● **What to do**
Transcribe the records word for word, leaving nothing out.
Data shown: Begin
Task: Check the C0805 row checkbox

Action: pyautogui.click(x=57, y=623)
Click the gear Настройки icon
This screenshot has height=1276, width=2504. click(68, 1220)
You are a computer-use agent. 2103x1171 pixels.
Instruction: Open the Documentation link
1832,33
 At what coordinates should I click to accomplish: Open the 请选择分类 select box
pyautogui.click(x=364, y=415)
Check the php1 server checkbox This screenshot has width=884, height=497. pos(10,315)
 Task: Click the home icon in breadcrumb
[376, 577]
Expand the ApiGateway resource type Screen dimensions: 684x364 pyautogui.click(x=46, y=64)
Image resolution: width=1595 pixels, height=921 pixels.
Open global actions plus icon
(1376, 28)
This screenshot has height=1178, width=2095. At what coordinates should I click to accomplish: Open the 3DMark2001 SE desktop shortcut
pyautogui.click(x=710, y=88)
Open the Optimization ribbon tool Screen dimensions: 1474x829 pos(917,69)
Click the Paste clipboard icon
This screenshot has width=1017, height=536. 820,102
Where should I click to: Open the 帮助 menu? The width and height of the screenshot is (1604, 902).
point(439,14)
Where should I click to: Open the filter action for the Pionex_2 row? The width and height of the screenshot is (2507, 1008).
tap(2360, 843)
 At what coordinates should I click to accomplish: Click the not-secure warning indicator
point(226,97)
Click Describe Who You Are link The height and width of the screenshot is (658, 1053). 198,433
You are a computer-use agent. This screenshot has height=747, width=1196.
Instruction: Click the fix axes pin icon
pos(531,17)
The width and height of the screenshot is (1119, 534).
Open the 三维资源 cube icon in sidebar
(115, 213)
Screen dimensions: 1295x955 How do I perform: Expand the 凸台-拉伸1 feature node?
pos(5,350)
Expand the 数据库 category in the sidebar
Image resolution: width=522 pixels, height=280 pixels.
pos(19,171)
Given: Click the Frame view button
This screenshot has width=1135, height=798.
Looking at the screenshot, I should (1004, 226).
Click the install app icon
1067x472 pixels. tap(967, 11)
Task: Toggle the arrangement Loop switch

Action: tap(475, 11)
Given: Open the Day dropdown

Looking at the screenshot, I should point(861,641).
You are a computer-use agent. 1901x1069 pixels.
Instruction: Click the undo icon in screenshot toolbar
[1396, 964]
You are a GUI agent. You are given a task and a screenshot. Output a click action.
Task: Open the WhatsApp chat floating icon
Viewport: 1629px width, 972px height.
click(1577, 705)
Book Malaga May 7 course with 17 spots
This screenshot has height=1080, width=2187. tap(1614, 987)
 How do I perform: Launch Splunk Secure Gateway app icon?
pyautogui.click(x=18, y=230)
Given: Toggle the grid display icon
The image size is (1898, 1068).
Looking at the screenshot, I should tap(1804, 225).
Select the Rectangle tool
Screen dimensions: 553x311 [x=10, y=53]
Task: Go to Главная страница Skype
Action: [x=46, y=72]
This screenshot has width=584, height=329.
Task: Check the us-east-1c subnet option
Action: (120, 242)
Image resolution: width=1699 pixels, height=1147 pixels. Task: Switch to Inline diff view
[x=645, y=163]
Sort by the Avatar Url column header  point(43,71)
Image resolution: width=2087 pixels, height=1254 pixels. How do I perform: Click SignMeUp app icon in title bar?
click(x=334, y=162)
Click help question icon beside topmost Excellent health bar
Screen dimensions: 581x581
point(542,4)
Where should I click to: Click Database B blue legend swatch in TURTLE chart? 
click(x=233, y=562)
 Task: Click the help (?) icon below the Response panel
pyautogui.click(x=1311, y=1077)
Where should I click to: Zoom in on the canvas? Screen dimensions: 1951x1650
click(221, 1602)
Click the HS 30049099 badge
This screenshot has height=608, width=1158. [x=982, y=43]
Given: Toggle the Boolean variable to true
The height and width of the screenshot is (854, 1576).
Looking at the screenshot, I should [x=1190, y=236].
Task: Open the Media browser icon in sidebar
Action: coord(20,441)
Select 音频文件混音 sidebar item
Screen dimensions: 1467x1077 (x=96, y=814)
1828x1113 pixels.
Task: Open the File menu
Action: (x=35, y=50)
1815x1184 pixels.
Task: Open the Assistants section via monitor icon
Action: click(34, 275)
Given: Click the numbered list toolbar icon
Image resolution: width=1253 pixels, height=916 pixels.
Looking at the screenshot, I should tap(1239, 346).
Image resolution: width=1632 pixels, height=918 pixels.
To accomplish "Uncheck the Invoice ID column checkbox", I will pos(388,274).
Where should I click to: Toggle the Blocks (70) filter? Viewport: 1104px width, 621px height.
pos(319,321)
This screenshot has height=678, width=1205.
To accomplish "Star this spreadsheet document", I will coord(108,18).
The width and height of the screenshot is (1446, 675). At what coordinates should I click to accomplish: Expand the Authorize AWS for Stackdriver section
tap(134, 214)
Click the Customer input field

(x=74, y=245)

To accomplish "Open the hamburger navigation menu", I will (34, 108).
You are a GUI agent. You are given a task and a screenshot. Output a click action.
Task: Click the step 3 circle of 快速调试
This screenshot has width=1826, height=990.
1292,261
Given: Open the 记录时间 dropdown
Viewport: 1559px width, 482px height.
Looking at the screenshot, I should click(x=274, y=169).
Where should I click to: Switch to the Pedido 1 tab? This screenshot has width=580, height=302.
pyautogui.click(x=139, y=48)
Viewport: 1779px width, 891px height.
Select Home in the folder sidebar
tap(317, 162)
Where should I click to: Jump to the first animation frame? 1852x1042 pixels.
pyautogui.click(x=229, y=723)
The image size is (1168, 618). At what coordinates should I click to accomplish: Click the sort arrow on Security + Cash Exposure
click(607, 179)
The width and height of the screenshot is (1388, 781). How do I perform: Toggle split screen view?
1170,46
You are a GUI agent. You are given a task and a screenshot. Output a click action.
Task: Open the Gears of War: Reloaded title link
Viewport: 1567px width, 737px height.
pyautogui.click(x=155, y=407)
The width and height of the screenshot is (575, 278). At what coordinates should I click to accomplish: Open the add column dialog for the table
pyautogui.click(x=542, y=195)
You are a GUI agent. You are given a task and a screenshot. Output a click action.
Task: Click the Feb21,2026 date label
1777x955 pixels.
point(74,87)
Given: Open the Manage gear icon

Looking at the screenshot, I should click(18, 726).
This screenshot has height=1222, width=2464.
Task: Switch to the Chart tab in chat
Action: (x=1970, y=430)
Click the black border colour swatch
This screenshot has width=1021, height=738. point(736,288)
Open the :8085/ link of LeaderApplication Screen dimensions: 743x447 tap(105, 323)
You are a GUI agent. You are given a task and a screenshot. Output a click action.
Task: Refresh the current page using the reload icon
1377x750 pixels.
Data shown: End
● **Solution below**
Task: Check the C0805 row checkbox

Action: pyautogui.click(x=57, y=623)
Click the gear Настройки icon
This screenshot has height=1276, width=2504. click(68, 1220)
You are a computer-use agent. 2103x1171 pixels.
Instruction: Open the Documentation link
1832,33
 At what coordinates should I click to accomplish: Open the 请选择分类 select box
pyautogui.click(x=364, y=415)
Check the php1 server checkbox This screenshot has width=884, height=497. pos(10,315)
 Task: Click the home icon in breadcrumb
[376, 577]
Expand the ApiGateway resource type Screen dimensions: 684x364 pyautogui.click(x=46, y=64)
Image resolution: width=1595 pixels, height=921 pixels.
Open global actions plus icon
(1376, 28)
This screenshot has height=1178, width=2095. At what coordinates should I click to accomplish: Open the 3DMark2001 SE desktop shortcut
pyautogui.click(x=710, y=88)
Open the Optimization ribbon tool Screen dimensions: 1474x829 pos(917,69)
Click the Paste clipboard icon
This screenshot has width=1017, height=536. 820,102
Where should I click to: Open the 帮助 menu? The width and height of the screenshot is (1604, 902).
point(439,14)
Where should I click to: Open the filter action for the Pionex_2 row? The width and height of the screenshot is (2507, 1008).
tap(2360, 843)
 At what coordinates should I click to accomplish: Click the not-secure warning indicator
point(226,97)
Click Describe Who You Are link The height and width of the screenshot is (658, 1053). 198,433
You are a computer-use agent. This screenshot has height=747, width=1196.
Instruction: Click the fix axes pin icon
pos(531,17)
The width and height of the screenshot is (1119, 534).
Open the 三维资源 cube icon in sidebar
(115, 213)
Screen dimensions: 1295x955 How do I perform: Expand the 凸台-拉伸1 feature node?
pos(5,350)
Expand the 数据库 category in the sidebar
Image resolution: width=522 pixels, height=280 pixels.
pos(19,171)
Given: Click the Frame view button
This screenshot has width=1135, height=798.
Looking at the screenshot, I should (1004, 226).
Click the install app icon
1067x472 pixels. tap(967, 11)
Task: Toggle the arrangement Loop switch

Action: tap(475, 11)
Given: Open the Day dropdown

Looking at the screenshot, I should point(861,641).
You are a computer-use agent. 1901x1069 pixels.
Instruction: Click the undo icon in screenshot toolbar
[1396, 964]
You are a GUI agent. You are given a task and a screenshot. Output a click action.
Task: Open the WhatsApp chat floating icon
Viewport: 1629px width, 972px height.
click(1577, 705)
Book Malaga May 7 course with 17 spots
This screenshot has height=1080, width=2187. tap(1614, 987)
 How do I perform: Launch Splunk Secure Gateway app icon?
pyautogui.click(x=18, y=230)
Given: Toggle the grid display icon
The image size is (1898, 1068).
Looking at the screenshot, I should tap(1804, 225).
Select the Rectangle tool
Screen dimensions: 553x311 [x=10, y=53]
Task: Go to Главная страница Skype
Action: [x=46, y=72]
This screenshot has width=584, height=329.
Task: Check the us-east-1c subnet option
Action: (120, 242)
Image resolution: width=1699 pixels, height=1147 pixels. Task: Switch to Inline diff view
[x=645, y=163]
Sort by the Avatar Url column header  point(43,71)
Image resolution: width=2087 pixels, height=1254 pixels. How do I perform: Click SignMeUp app icon in title bar?
click(x=334, y=162)
Click help question icon beside topmost Excellent health bar
Screen dimensions: 581x581
point(542,4)
Where should I click to: Click Database B blue legend swatch in TURTLE chart? 
click(x=233, y=562)
 Task: Click the help (?) icon below the Response panel
pyautogui.click(x=1311, y=1077)
Where should I click to: Zoom in on the canvas? Screen dimensions: 1951x1650
click(221, 1602)
Click the HS 30049099 badge
This screenshot has height=608, width=1158. [x=982, y=43]
Given: Toggle the Boolean variable to true
The height and width of the screenshot is (854, 1576).
Looking at the screenshot, I should [x=1190, y=236].
Task: Open the Media browser icon in sidebar
Action: coord(20,441)
Select 音频文件混音 sidebar item
Screen dimensions: 1467x1077 (x=96, y=814)
1828x1113 pixels.
Task: Open the File menu
Action: (x=35, y=50)
1815x1184 pixels.
Task: Open the Assistants section via monitor icon
Action: click(34, 275)
Given: Click the numbered list toolbar icon
Image resolution: width=1253 pixels, height=916 pixels.
Looking at the screenshot, I should tap(1239, 346).
Image resolution: width=1632 pixels, height=918 pixels.
To accomplish "Uncheck the Invoice ID column checkbox", I will pos(388,274).
Where should I click to: Toggle the Blocks (70) filter? Viewport: 1104px width, 621px height.
pos(319,321)
This screenshot has height=678, width=1205.
To accomplish "Star this spreadsheet document", I will coord(108,18).
The width and height of the screenshot is (1446, 675). At what coordinates should I click to accomplish: Expand the Authorize AWS for Stackdriver section
tap(134, 214)
Click the Customer input field

(x=74, y=245)

To accomplish "Open the hamburger navigation menu", I will (34, 108).
You are a GUI agent. You are given a task and a screenshot. Output a click action.
Task: Click the step 3 circle of 快速调试
This screenshot has width=1826, height=990.
1292,261
Given: Open the 记录时间 dropdown
Viewport: 1559px width, 482px height.
Looking at the screenshot, I should click(x=274, y=169).
Where should I click to: Switch to the Pedido 1 tab? This screenshot has width=580, height=302.
pyautogui.click(x=139, y=48)
Viewport: 1779px width, 891px height.
Select Home in the folder sidebar
tap(317, 162)
Where should I click to: Jump to the first animation frame? 1852x1042 pixels.
pyautogui.click(x=229, y=723)
The image size is (1168, 618). At what coordinates should I click to accomplish: Click the sort arrow on Security + Cash Exposure
click(607, 179)
The width and height of the screenshot is (1388, 781). How do I perform: Toggle split screen view?
1170,46
You are a GUI agent. You are given a task and a screenshot. Output a click action.
Task: Open the Gears of War: Reloaded title link
Viewport: 1567px width, 737px height.
pyautogui.click(x=155, y=407)
The width and height of the screenshot is (575, 278). At what coordinates should I click to accomplish: Open the add column dialog for the table
pyautogui.click(x=542, y=195)
You are a GUI agent. You are given a task and a screenshot. Output a click action.
Task: Click the Feb21,2026 date label
1777x955 pixels.
point(74,87)
Given: Open the Manage gear icon

Looking at the screenshot, I should click(18, 726).
This screenshot has height=1222, width=2464.
Task: Switch to the Chart tab in chat
Action: (x=1970, y=430)
Click the black border colour swatch
This screenshot has width=1021, height=738. point(736,288)
Open the :8085/ link of LeaderApplication Screen dimensions: 743x447 tap(105, 323)
You are a GUI agent. You are given a task and a screenshot. Output a click action.
Task: Refresh the current page using the reload icon
1377x750 pixels.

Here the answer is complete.